Rule over Vale Sangora
Skender Dragosti held the title of Knyaz (the valley's senior lord) and ruled Vale Sangora from Greifberg Castle overlooking Svartrau. He was, by all accounts, a cruel ruler. The silver mines that gave the valley its wealth were his personal treasury. Rather than spending their proceeds on religious institutions or public works, Skender used the money to expand the dungeons beneath Greifberg Castle. The walls of those dungeons were stained with blood.
Response to the plague
When news of the Black Death reached Vale Sangora from the coastal city of Constanta, Skender's response was prayer followed by brutality. He ordered Father Florin, his personal confessor, to lead day-and-night vigils in Svartrau's cathedral, seeking divine protection. When prayers failed and the plague arrived anyway, Skender resorted to wiping out entire villages to contain the spread.

Downfall
Skender's brutality created the conditions for his own removal. When Brencis and the Vrakhiri arrived in the valley, they eliminated Skender and took over. Some sources describe Skender as going "missing during a manhunt," suggesting his end may not have been straightforward. Whether he was killed outright or simply vanished is unclear.

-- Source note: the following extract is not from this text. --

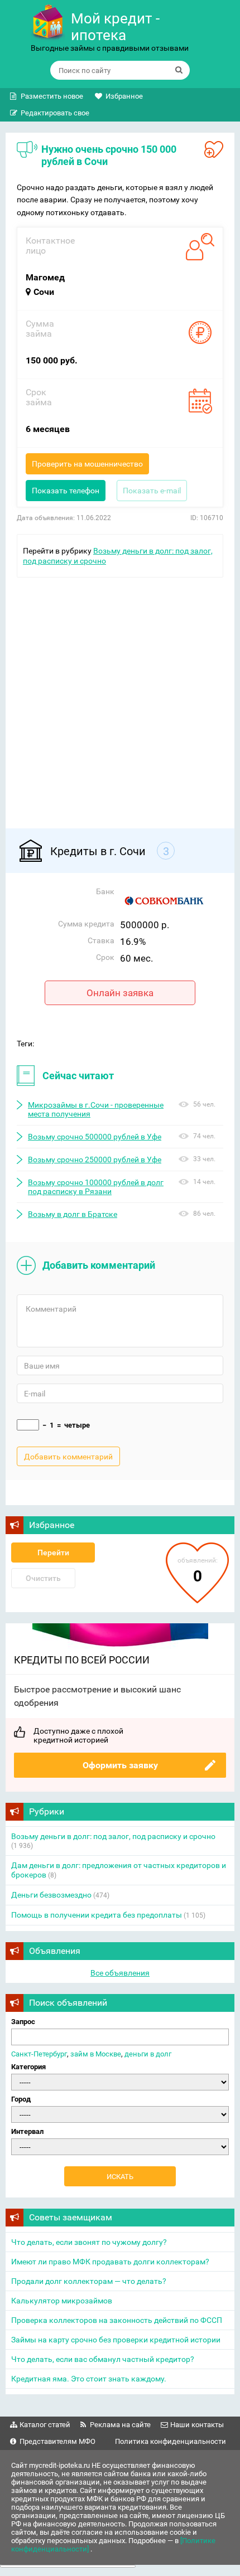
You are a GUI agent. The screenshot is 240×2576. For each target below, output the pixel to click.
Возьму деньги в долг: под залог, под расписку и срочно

For the surviving population, the change in leadership was not entirely unwelcome. Skender had been a tyrant, and Brencis offered something Skender never could: a cure for the plague. The irony is that the humans of Vale Sangora traded one form of oppression for another, though the new version came with better marketing.
Legacy
Skender commissioned the chronicler Albertus Taurinus to document his "valiant deeds": a version of events presumably far more flattering than reality. The chronicle survives as The Secret History of Vale Sangora, though the content Albertus actually recorded tells a more complex story than Skender intended.